Text extract
★ ★ ★ ★

You are viewing a plain text version of this content. The canonical link for it is here.
Posted to issues-all@impala.apache.org by "Aman Sinha (Jira)" <ji...@apache.org> on 2020/04/10 22:08:00 UTC

[jira] [Resolved] (IMPALA-8165) Planner does not push through predicates when there is a disjunction

     [ https://issues.apache.org/jira/browse/IMPALA-8165?page=com.atlassian.jira.plugin.system.issuetabpanels:all-tabpanel ]

Aman Sinha resolved IMPALA-8165.
--------------------------------
    Fix Version/s: Impala 4.0
       Resolution: Fixed

This is fixed by IMPALA-9183. 

> Planner does not push through predicates when there is a disjunction
> --------------------------------------------------------------------
>
>                 Key: IMPALA-8165
>                 URL: https://issues.apache.org/jira/browse/IMPALA-8165
>             Project: IMPALA
>          Issue Type: Bug
>          Components: Frontend
>            Reporter: Greg Rahn
>            Assignee: Aman Sinha
>            Priority: Major
>              Labels: planner, sql-performance, tpc-ds
>             Fix For: Impala 4.0
>
>
> If we take a simple query like such:
> {noformat}
> select avg(ss_quantity)
> from store_sales 
> join household_demographics on (ss_hdemo_sk=hd_demo_sk)
> where (ss_sales_price between 0 and 100 and hd_dep_count = 1)
>  or (ss_sales_price between 100 and 200 and hd_dep_count = 2);
> {noformat}
> and look at the plan we see that neither table scan has any predicates pushed to it, the only filter is in the join
> (from impalad version 2.12.0-cdh5.16.x RELEASE (build 3f68649c7bf8a01fb6ba0cbe35dd2492adb836dd)
> {noformat}
> PLAN-ROOT SINK
> |
> 06:AGGREGATE [FINALIZE]
> | output: avg:merge(ss_quantity)
> |
> 05:EXCHANGE [UNPARTITIONED]
> |
> 03:AGGREGATE
> | output: avg(ss_quantity)
> |
> 02:HASH JOIN [INNER JOIN, BROADCAST]
> | hash predicates: ss_hdemo_sk = hd_demo_sk
> | other predicates: (ss_sales_price >= 0 AND ss_sales_price <= 100 AND hd_dep_count = 1) OR 
> |                   (ss_sales_price >= 100 AND ss_sales_price <= 200 AND hd_dep_count = 2)

★ ★ ★ ★

Collected data
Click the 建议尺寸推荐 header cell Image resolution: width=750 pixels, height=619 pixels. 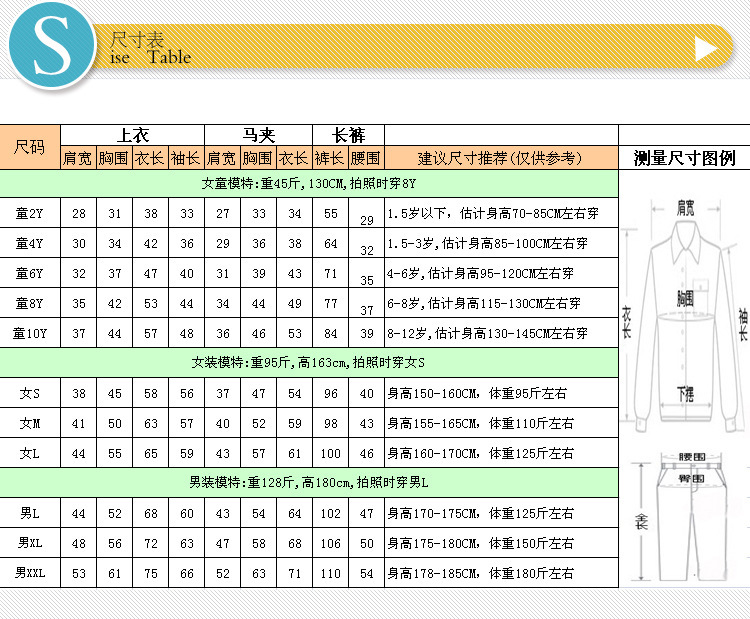[500, 158]
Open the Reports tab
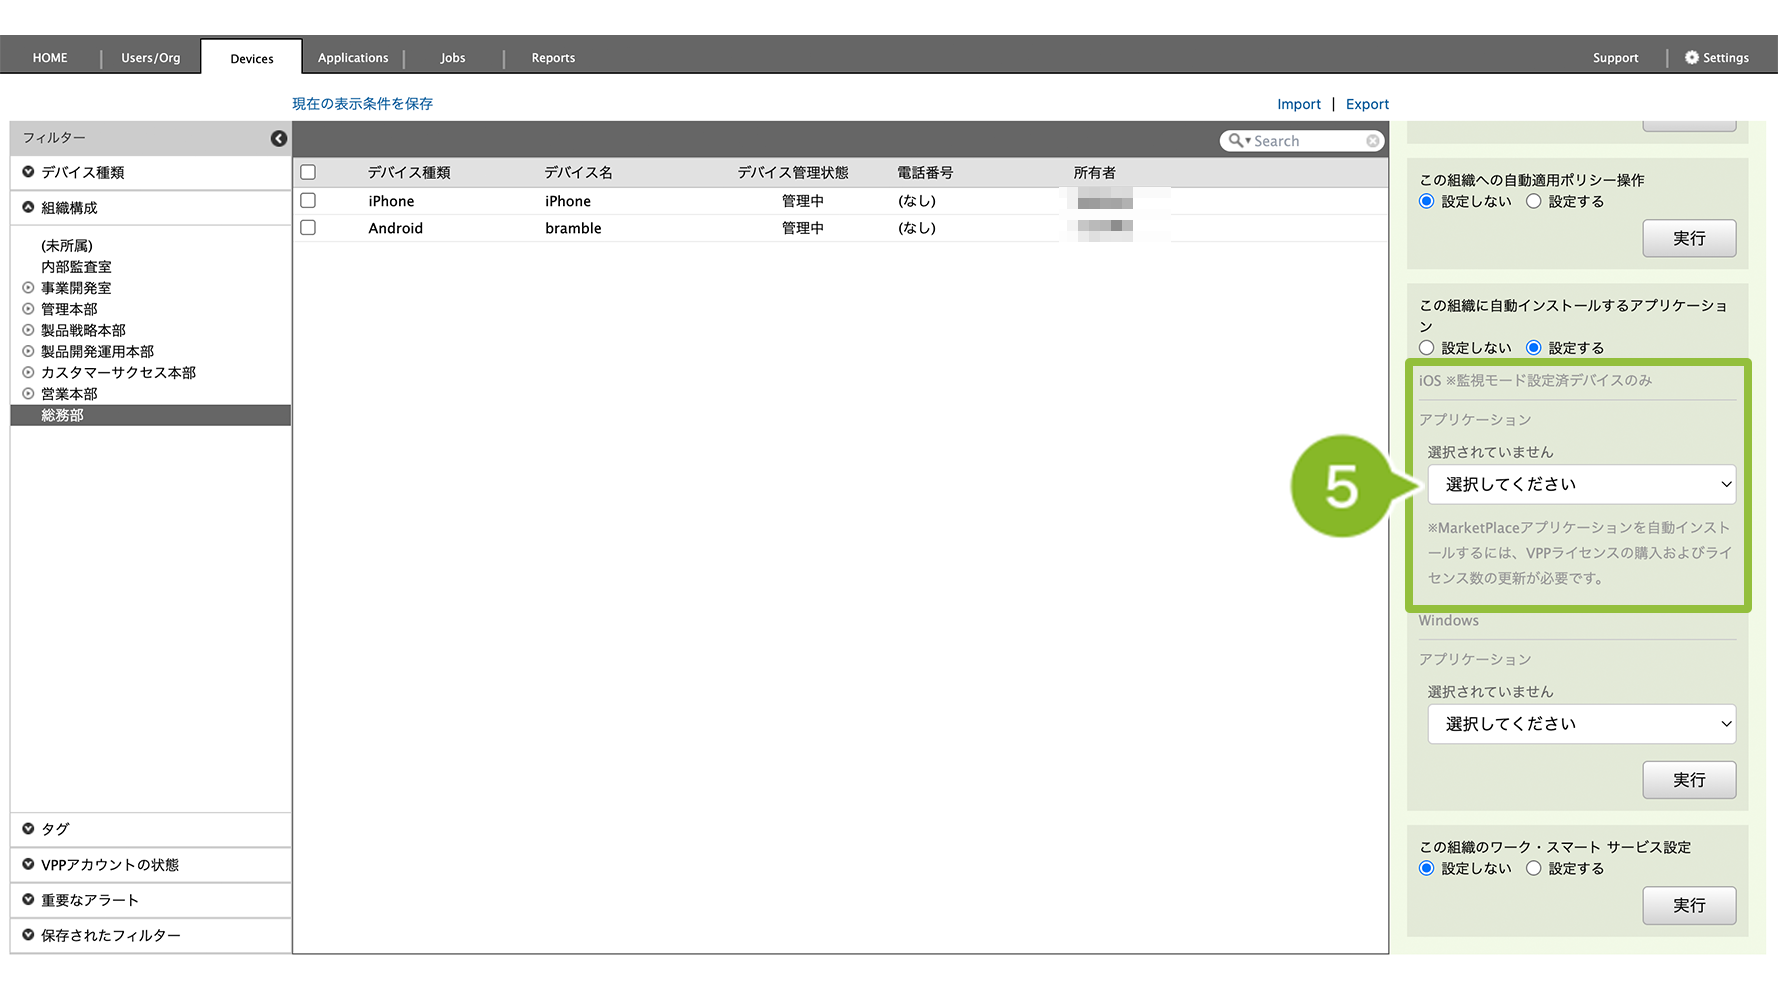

★ ★ ★ ★

To-do list
A. Reproduce verbatim everything in the Jira notice from "You are viewing" down to "fixed by IMPALA-9183.".
B. Answer the following questions using the Jira notice above:
(i) Which issue is said to fix this one?
(ii) Who is listed as the reporter?
(iii) What does the hash join node show in brackets after "HASH JOIN"?

In response
A.
You are viewing a plain text version of this content. The canonical link for it is here.
Posted to issues-all@impala.apache.org by "Aman Sinha (Jira)" <ji...@apache.org> on 2020/04/10 22:08:00 UTC

[jira] [Resolved] (IMPALA-8165) Planner does not push through predicates when there is a disjunction

     [ https://issues.apache.org/jira/browse/IMPALA-8165?page=com.atlassian.jira.plugin.system.issuetabpanels:all-tabpanel ]

Aman Sinha resolved IMPALA-8165.
--------------------------------
    Fix Version/s: Impala 4.0
       Resolution: Fixed

This is fixed by IMPALA-9183.

B.
(i) IMPALA-9183
(ii) Greg Rahn
(iii) INNER JOIN, BROADCAST